> _To do_
Scan the records below for the line containing "The image size is (658, 448)." and the line containing "Given: Open the Participants panel". Copy both, plus every line between, exactly.

(Pixel coordinate grounding data)
**********

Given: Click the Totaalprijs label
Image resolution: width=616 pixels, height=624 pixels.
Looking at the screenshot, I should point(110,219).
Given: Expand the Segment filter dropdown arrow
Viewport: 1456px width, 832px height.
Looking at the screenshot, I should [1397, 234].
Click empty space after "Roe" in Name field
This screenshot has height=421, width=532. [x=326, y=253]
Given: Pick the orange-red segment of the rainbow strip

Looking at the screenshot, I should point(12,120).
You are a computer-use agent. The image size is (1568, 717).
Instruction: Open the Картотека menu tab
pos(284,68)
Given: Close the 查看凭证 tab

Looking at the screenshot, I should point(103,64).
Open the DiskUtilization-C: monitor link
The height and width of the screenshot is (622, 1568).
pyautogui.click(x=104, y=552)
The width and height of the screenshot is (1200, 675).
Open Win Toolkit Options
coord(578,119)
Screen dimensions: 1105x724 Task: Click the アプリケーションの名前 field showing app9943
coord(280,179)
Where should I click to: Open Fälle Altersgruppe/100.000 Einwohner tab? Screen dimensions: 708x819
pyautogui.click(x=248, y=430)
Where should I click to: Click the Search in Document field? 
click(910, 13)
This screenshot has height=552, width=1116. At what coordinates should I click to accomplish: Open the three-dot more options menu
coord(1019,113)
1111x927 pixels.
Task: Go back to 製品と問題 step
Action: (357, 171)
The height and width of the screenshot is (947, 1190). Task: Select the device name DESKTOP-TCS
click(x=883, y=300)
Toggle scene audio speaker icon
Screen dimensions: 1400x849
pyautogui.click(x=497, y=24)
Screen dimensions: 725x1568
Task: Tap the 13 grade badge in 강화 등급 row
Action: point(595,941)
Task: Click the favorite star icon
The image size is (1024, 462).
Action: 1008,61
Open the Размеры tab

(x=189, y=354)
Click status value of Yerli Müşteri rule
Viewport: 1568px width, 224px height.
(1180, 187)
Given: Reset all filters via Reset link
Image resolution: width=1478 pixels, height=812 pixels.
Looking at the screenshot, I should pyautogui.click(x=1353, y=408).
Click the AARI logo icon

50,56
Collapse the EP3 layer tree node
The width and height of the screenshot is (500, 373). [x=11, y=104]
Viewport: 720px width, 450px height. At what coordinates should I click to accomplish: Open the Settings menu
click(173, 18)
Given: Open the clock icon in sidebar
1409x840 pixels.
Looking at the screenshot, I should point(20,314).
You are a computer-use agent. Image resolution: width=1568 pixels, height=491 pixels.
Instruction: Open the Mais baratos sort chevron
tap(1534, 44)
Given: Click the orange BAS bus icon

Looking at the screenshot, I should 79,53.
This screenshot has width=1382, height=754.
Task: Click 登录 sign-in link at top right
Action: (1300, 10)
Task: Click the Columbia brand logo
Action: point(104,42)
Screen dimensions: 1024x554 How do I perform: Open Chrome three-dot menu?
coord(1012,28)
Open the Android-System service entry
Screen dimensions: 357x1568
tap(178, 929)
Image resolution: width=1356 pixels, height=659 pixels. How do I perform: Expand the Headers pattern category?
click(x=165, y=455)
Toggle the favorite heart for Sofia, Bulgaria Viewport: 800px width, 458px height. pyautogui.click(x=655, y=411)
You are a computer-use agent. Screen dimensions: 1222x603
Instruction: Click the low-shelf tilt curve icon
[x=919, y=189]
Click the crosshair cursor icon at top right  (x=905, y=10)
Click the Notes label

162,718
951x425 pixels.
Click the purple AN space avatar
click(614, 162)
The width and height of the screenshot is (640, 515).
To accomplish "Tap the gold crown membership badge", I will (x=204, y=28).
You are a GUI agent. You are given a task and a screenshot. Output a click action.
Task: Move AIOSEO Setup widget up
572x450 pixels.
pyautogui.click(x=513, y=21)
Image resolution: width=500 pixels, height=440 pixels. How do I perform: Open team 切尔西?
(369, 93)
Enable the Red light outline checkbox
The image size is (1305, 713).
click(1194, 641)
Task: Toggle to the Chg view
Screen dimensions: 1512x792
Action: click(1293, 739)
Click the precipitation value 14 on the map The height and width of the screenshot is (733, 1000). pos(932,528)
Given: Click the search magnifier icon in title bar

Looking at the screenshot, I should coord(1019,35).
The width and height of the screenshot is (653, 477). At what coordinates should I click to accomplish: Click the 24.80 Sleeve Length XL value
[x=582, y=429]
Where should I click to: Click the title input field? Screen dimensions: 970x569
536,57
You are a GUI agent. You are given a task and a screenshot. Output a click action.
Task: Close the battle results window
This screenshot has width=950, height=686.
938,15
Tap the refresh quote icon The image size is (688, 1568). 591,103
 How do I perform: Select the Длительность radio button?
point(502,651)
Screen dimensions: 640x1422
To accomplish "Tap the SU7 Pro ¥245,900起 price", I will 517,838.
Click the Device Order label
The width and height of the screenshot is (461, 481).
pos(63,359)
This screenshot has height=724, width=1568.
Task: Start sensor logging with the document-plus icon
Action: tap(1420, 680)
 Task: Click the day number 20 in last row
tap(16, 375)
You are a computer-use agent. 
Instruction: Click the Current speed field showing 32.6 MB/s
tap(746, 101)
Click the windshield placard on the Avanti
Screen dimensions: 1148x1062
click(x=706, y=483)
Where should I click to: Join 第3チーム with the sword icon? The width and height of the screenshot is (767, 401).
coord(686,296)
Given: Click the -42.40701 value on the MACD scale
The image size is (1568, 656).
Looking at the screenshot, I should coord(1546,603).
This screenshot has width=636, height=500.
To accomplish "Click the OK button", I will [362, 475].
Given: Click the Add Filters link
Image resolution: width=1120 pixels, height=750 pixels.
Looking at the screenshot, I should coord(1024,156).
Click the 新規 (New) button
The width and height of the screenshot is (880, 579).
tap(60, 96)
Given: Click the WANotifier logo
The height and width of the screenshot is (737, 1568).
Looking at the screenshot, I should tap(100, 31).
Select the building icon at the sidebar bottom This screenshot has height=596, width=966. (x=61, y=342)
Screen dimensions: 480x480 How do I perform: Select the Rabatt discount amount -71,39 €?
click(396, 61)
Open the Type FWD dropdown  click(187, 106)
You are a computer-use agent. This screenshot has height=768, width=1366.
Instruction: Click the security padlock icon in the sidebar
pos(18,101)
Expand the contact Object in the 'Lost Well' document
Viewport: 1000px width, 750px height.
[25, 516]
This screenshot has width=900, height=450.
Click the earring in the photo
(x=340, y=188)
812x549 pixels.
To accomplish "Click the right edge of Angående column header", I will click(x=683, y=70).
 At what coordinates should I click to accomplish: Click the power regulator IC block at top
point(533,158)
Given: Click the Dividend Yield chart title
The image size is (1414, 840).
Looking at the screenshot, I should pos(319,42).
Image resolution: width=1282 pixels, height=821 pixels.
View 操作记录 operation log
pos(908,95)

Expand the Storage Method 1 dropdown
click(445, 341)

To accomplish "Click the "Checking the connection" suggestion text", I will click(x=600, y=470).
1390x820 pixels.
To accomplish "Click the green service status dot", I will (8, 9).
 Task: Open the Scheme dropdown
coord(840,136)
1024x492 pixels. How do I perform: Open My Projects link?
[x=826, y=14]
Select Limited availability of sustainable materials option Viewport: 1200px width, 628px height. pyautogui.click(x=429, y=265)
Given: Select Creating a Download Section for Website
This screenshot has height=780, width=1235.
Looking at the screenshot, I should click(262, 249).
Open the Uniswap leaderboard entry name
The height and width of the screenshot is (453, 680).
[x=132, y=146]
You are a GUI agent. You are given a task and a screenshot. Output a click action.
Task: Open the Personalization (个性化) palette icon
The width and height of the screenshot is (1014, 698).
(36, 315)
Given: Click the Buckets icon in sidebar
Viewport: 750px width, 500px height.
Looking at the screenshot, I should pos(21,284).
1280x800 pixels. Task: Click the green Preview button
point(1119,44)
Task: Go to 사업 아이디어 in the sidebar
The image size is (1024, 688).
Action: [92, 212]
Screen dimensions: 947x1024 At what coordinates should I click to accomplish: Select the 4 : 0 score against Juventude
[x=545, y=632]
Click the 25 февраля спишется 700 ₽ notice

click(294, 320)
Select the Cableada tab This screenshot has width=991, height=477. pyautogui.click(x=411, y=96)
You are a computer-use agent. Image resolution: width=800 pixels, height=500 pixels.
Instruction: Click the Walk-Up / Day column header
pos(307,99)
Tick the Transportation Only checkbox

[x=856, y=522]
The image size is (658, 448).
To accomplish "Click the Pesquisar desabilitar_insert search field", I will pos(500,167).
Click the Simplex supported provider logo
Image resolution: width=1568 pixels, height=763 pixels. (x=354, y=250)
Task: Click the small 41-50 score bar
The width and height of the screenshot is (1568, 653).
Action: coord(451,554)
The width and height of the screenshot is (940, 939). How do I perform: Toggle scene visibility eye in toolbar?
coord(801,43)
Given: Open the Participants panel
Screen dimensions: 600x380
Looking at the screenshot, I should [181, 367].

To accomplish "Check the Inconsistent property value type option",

**********

> _Written response_
The image size is (658, 448).
To accomplish "Click the Pesquisar desabilitar_insert search field", I will pos(500,167).
Click the Simplex supported provider logo
Image resolution: width=1568 pixels, height=763 pixels. (x=354, y=250)
Task: Click the small 41-50 score bar
The width and height of the screenshot is (1568, 653).
Action: coord(451,554)
The width and height of the screenshot is (940, 939). How do I perform: Toggle scene visibility eye in toolbar?
coord(801,43)
Given: Open the Participants panel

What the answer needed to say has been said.